**EXERCISE AIM:** Switch every "Given" in the listing below to "Instruction" and write the lines out again with everything else unchanged. Leave the pictures out.

Entries for locating text and elements:
↓↓↓

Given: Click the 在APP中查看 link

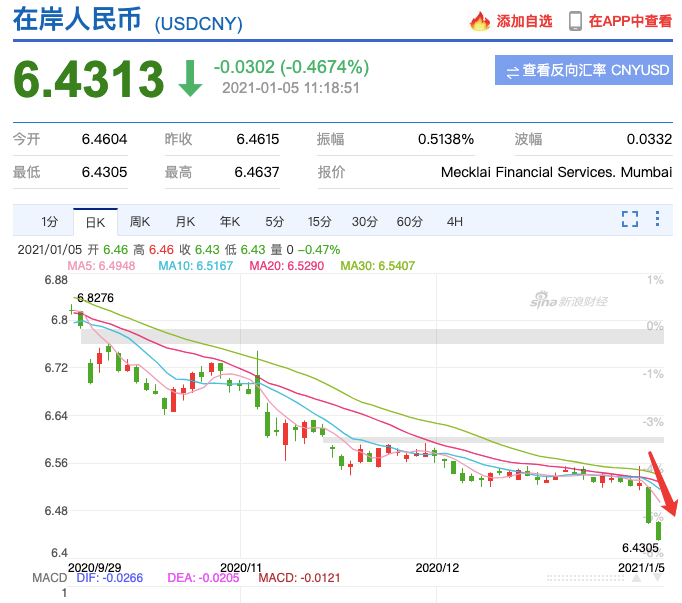Looking at the screenshot, I should click(x=628, y=21).
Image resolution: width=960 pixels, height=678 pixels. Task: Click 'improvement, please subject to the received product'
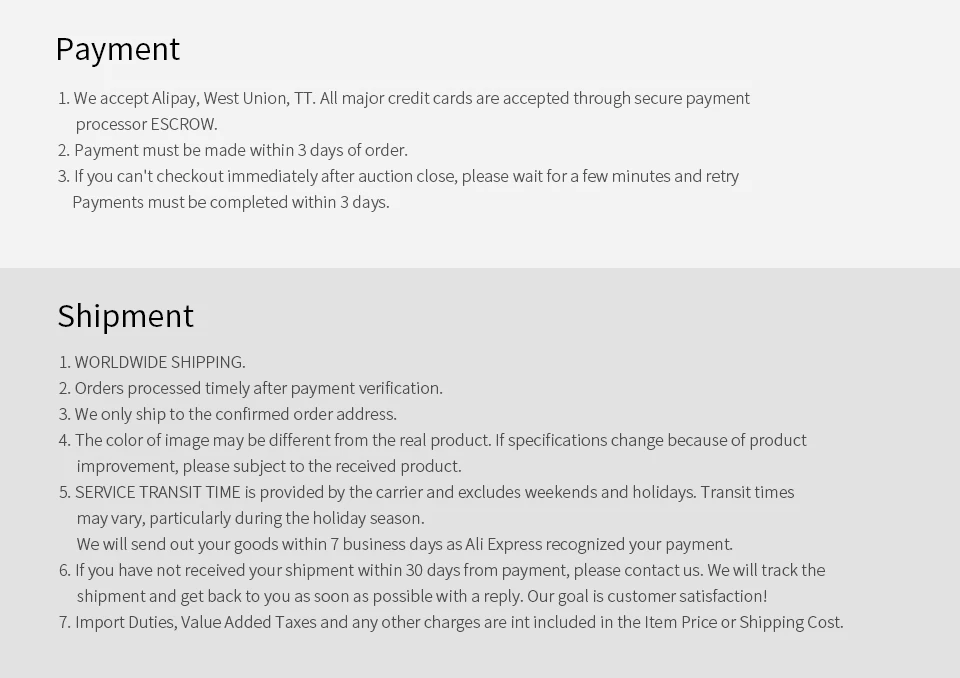coord(269,466)
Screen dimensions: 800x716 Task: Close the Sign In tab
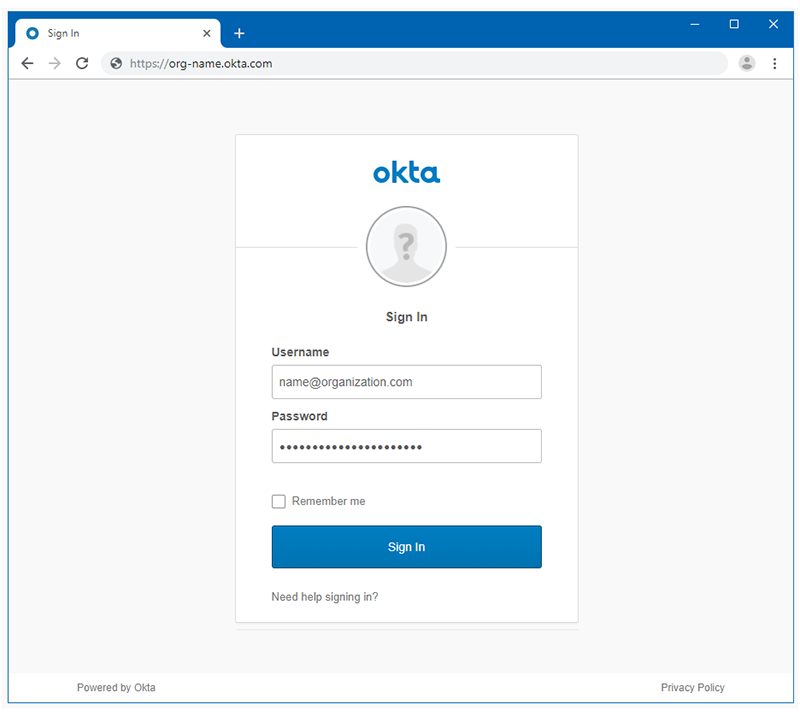click(207, 33)
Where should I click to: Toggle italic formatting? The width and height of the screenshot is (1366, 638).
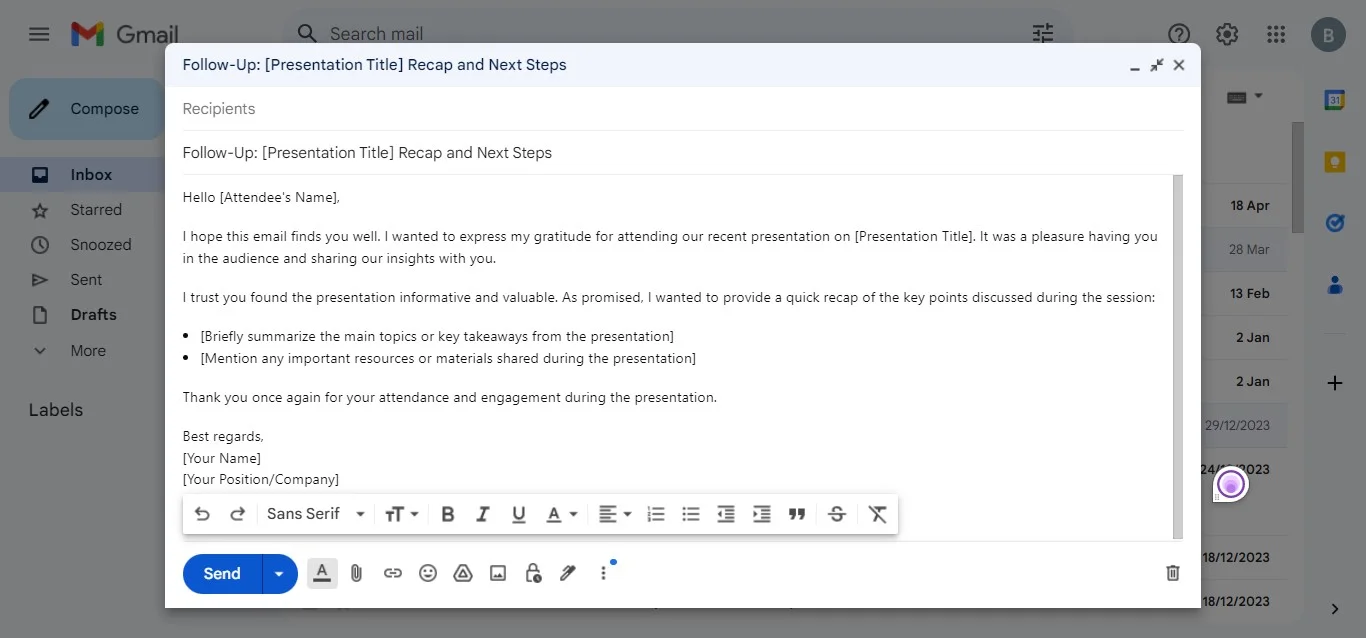click(x=483, y=513)
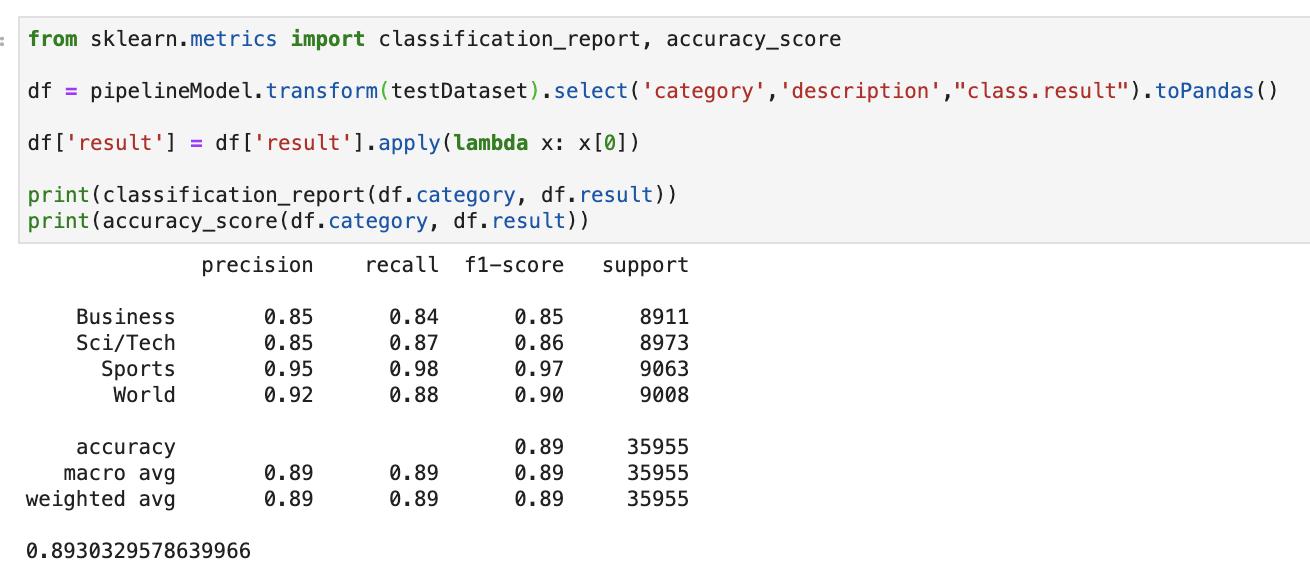
Task: Click the 'weighted avg' row label
Action: pyautogui.click(x=100, y=499)
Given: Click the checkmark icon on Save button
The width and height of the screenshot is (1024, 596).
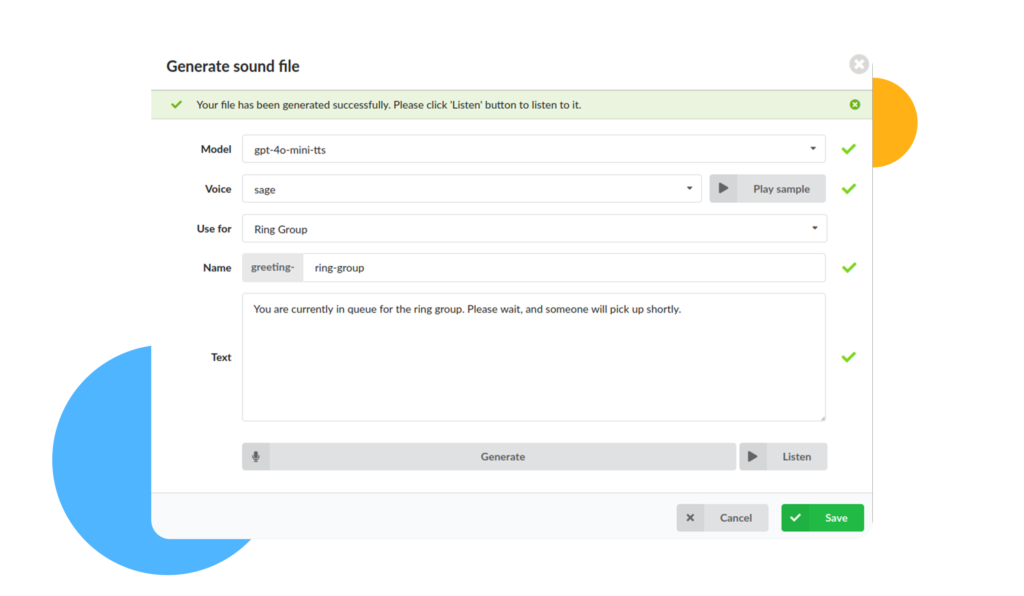Looking at the screenshot, I should tap(796, 518).
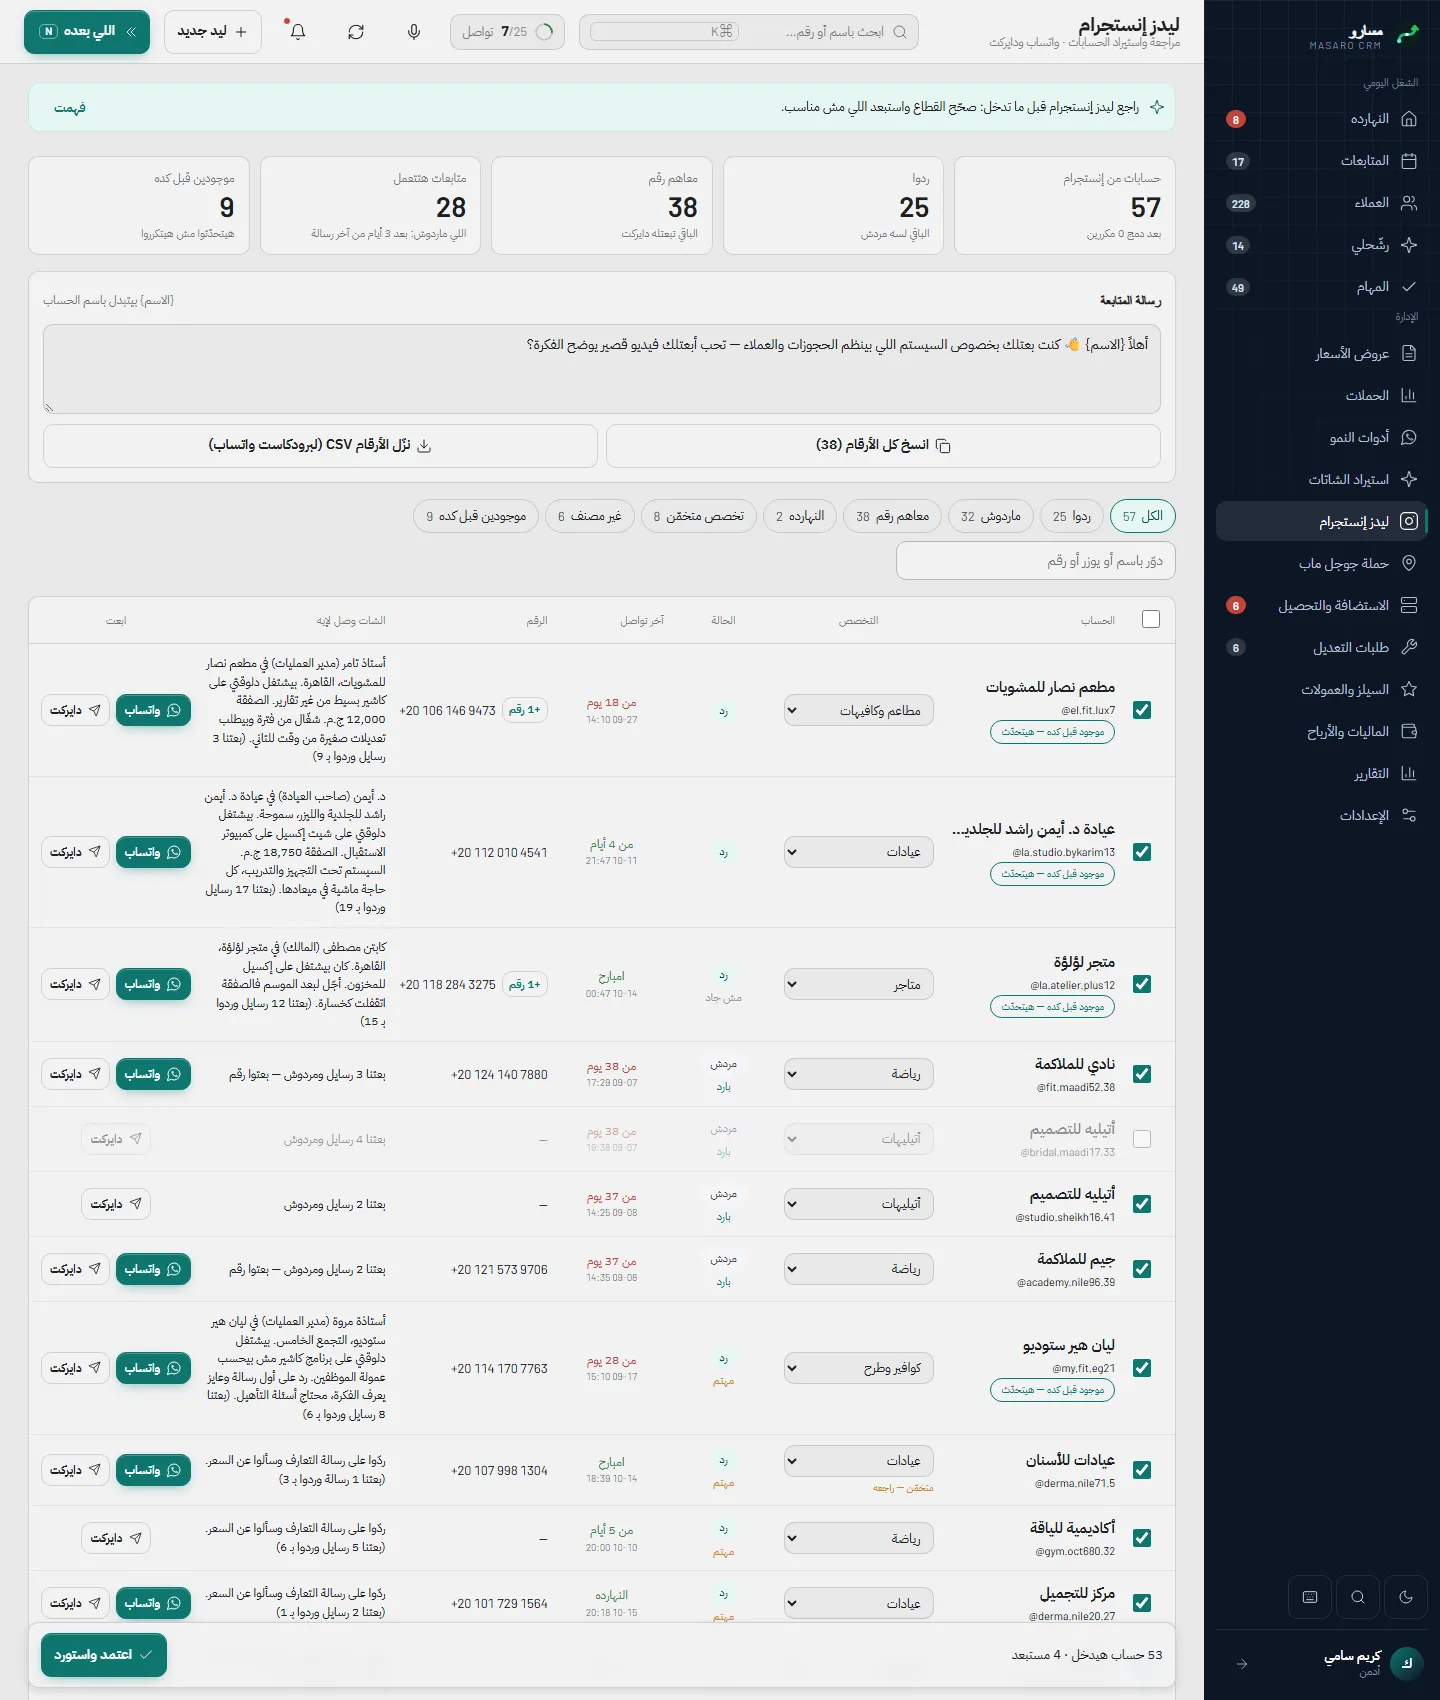
Task: Switch to the غير مصنف 6 filter tab
Action: tap(590, 516)
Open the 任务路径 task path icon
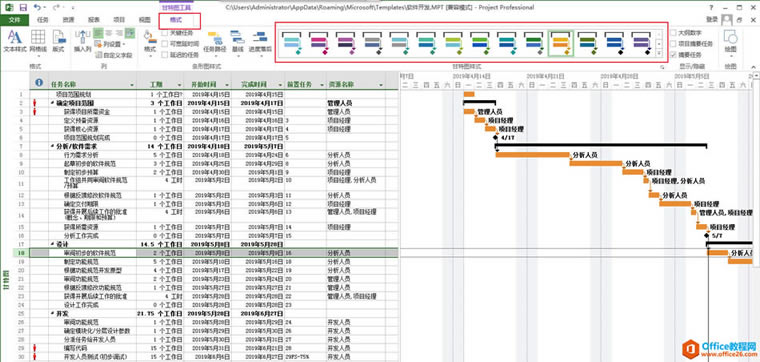This screenshot has height=362, width=760. coord(214,43)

↑↑↑

**TASK ANSWER:**
Instruction: Click the 在APP中查看 link

Looking at the screenshot, I should click(x=628, y=21).
Image resolution: width=960 pixels, height=678 pixels. Task: Click 'improvement, please subject to the received product'
coord(269,466)
Screen dimensions: 800x716 Task: Close the Sign In tab
click(207, 33)
Where should I click to: Toggle italic formatting? The width and height of the screenshot is (1366, 638).
click(x=483, y=513)
Task: Click the 'weighted avg' row label
Action: pyautogui.click(x=100, y=499)
Instruction: Click the checkmark icon on Save button
The width and height of the screenshot is (1024, 596).
Looking at the screenshot, I should tap(796, 518).
Task: Switch to the غير مصنف 6 filter tab
Action: tap(590, 516)
Open the 任务路径 task path icon
This screenshot has height=362, width=760. coord(214,43)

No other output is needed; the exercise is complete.